| AUSGANGSTEXT |
━━━

22. September 2017

Libanon verbietet Lady Gagas Album: Unchristlich

Quelle: idea.de

Loblied auf alle sexuellen Neigungen erregt Anstoß im Nahen Osten. Foto: PR

Loblied auf alle sexuellen Neigungen erregt Anstoß im Nahen Osten. Foto: PR

Beirut (idea) – Die libanesische Regierung hat das neueste Album der US-Popsängerin Lady Gaga verboten und Tausende CDs beschlagnahmt. Begründung: Das Album „Born this Way“ (So geboren) sei unchristlich.

━━━

[Gespeicherte Einträge]
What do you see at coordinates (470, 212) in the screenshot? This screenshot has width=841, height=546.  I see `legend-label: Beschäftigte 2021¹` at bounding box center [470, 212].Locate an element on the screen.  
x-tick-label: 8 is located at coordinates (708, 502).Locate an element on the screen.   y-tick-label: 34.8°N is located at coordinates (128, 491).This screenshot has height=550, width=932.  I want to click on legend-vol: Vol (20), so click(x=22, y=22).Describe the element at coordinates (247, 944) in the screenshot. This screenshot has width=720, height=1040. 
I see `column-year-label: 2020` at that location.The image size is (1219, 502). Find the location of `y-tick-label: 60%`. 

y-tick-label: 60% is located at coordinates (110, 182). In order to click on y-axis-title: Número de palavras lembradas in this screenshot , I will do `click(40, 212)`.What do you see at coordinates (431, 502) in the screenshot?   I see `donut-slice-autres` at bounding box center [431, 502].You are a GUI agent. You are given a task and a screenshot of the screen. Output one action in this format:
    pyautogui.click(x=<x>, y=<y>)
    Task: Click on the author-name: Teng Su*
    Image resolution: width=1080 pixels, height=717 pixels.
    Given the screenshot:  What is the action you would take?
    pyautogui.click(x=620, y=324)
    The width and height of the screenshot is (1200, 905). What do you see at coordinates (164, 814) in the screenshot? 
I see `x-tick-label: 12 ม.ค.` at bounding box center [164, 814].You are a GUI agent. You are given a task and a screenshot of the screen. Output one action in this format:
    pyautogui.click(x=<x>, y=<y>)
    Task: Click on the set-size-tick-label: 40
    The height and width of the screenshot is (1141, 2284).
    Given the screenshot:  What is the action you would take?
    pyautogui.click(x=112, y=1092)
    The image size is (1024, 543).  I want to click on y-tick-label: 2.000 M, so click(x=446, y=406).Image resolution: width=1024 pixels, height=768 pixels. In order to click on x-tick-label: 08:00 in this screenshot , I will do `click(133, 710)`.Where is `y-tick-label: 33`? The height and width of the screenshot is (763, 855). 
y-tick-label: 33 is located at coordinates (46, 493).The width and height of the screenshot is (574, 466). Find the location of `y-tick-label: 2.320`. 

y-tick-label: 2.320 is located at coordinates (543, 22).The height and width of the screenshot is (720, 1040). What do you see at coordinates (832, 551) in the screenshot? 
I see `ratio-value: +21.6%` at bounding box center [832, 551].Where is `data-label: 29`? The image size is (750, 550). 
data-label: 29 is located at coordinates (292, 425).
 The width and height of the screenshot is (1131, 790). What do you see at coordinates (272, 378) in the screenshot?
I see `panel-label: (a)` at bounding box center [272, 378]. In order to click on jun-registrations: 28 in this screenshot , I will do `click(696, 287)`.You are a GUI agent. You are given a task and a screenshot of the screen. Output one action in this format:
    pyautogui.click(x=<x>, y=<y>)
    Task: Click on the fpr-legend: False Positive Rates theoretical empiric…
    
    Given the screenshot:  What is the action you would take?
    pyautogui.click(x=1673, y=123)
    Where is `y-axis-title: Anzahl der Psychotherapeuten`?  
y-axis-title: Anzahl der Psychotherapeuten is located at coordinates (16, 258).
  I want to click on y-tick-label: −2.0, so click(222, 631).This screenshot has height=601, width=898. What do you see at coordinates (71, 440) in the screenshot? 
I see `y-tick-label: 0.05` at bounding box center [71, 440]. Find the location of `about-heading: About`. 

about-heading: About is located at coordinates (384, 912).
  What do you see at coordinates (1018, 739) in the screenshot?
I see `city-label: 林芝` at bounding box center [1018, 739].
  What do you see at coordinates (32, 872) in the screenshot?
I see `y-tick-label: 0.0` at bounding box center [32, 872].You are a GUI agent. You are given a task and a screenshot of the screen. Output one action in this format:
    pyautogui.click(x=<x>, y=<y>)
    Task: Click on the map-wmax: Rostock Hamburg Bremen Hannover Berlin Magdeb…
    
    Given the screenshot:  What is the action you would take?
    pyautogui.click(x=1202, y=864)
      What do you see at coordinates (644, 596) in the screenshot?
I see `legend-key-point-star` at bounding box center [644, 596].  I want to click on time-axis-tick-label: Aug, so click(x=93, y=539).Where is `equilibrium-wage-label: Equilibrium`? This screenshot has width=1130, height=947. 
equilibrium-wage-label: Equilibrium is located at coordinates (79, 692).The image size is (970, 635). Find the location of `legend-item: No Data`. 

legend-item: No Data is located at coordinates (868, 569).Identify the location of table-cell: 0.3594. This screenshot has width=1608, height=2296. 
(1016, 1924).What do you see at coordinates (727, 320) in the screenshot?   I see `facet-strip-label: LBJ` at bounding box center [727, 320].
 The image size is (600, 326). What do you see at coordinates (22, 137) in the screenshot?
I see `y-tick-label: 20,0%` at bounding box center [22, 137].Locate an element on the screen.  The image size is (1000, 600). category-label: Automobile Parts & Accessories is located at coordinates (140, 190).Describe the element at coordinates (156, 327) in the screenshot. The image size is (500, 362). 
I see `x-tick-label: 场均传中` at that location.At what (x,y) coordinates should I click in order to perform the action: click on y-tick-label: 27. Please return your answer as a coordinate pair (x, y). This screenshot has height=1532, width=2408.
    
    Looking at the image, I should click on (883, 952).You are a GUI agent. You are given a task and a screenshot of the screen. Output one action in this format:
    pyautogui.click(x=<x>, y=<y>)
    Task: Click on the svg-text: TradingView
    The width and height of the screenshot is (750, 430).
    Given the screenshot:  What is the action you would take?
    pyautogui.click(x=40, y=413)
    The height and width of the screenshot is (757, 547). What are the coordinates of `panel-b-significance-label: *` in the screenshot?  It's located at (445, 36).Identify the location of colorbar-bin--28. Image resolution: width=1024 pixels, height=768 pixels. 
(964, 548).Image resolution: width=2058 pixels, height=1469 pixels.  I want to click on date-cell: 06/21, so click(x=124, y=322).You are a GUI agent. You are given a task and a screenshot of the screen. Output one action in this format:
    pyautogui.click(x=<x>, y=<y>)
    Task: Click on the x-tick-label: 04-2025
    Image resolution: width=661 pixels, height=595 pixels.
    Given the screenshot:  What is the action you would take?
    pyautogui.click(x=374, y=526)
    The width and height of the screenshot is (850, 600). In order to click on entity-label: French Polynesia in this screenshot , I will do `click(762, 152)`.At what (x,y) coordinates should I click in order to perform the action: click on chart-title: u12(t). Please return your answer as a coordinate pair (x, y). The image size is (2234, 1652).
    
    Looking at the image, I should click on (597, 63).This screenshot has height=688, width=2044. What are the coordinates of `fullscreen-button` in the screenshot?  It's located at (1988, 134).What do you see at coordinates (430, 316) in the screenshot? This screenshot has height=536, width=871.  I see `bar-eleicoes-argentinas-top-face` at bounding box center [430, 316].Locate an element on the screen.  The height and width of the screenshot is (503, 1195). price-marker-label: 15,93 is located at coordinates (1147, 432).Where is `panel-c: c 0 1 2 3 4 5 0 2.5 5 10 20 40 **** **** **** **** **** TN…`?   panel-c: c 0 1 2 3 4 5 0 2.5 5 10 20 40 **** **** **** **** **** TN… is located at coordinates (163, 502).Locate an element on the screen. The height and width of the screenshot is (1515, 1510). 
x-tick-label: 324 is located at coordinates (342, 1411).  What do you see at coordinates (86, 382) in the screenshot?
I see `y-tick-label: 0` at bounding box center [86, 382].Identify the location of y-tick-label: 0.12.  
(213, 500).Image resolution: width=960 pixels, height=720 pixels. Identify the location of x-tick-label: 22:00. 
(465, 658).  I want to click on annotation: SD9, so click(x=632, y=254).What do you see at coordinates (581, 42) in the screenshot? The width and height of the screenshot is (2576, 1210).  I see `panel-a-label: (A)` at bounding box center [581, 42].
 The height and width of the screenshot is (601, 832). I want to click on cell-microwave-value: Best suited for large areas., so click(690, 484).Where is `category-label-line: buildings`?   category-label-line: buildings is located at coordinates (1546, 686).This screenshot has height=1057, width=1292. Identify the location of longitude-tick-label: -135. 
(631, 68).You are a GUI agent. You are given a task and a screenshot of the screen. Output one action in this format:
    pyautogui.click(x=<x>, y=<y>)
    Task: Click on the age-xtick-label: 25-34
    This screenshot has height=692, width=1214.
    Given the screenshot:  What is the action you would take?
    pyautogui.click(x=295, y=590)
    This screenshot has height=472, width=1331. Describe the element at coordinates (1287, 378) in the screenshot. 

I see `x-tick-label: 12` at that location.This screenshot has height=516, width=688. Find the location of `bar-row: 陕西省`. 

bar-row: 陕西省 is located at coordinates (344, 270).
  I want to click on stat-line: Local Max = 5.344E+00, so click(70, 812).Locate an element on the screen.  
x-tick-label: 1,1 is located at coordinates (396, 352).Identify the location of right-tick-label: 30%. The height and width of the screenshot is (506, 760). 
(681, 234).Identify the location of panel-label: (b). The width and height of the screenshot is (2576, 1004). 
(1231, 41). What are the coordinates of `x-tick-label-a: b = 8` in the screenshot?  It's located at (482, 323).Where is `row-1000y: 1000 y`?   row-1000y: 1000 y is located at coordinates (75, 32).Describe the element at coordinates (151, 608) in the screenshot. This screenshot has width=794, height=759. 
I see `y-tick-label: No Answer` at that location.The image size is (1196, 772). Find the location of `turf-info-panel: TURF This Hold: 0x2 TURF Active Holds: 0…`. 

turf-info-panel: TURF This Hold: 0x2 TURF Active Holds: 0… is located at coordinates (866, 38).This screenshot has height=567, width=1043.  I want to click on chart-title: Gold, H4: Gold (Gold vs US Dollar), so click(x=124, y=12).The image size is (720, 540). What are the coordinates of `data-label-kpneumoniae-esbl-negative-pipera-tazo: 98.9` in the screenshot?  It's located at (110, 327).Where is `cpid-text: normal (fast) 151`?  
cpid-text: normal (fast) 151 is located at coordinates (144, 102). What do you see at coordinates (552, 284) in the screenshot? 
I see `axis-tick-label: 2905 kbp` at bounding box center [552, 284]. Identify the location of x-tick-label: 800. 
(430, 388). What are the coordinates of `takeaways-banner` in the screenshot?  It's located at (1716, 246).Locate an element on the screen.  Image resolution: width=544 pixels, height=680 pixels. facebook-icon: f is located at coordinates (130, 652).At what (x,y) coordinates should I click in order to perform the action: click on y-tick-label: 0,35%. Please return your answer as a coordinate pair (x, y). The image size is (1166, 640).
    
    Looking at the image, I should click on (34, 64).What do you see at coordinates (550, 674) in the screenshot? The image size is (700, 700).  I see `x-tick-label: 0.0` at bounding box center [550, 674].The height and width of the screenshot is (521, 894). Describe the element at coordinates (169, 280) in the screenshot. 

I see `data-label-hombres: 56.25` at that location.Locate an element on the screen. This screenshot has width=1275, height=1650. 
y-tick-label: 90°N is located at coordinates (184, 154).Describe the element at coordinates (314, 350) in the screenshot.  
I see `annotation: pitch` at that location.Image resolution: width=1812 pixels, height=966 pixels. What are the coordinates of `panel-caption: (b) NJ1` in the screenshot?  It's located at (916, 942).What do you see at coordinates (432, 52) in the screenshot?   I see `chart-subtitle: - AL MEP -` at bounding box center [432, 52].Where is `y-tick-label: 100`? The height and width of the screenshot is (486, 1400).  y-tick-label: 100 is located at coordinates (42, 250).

━━━

| TEILE DER ÜBUNG |
1. Fasse den Absatz der Meldung über das Albumverbot, der mit „Beirut (idea) – Die libanesische Regierung“ beginnt, in Stichpunkten zusammen und behalte dabei die wesentlichen Fakten bei.
2. Gib den Abschnitt der Meldung über das Albumverbot erneut wieder, und zwar ab den Wörtern „22. September 2017“ bis einschließlich „geboren) sei unchristlich.“. Setze dabei überall „Werk“ an die Stelle von „Album“.
3. Womit begründete die libanesische Regierung laut der Meldung über das Albumverbot ihre Entscheidung?
Die Datensätze werden für die Bearbeitung nicht gebraucht.

| LÖSUNGEN DER REIHE NACH |
1.
- Libanesische Regierung verbietet das neueste Album von Lady Gaga
- Tausende CDs beschlagnahmt
- Album: „Born this Way“ (So geboren)
- Begründung: Das Album sei unchristlich

2.
22. September 2017

Libanon verbietet Lady Gagas Werk: Unchristlich

Quelle: idea.de

Loblied auf alle sexuellen Neigungen erregt Anstoß im Nahen Osten. Foto: PR

Loblied auf alle sexuellen Neigungen erregt Anstoß im Nahen Osten. Foto: PR

Beirut (idea) – Die libanesische Regierung hat das neueste Werk der US-Popsängerin Lady Gaga verboten und Tausende CDs beschlagnahmt. Begründung: Das Werk „Born this Way“ (So geboren) sei unchristlich.

3. Das Album „Born this Way“ sei unchristlich.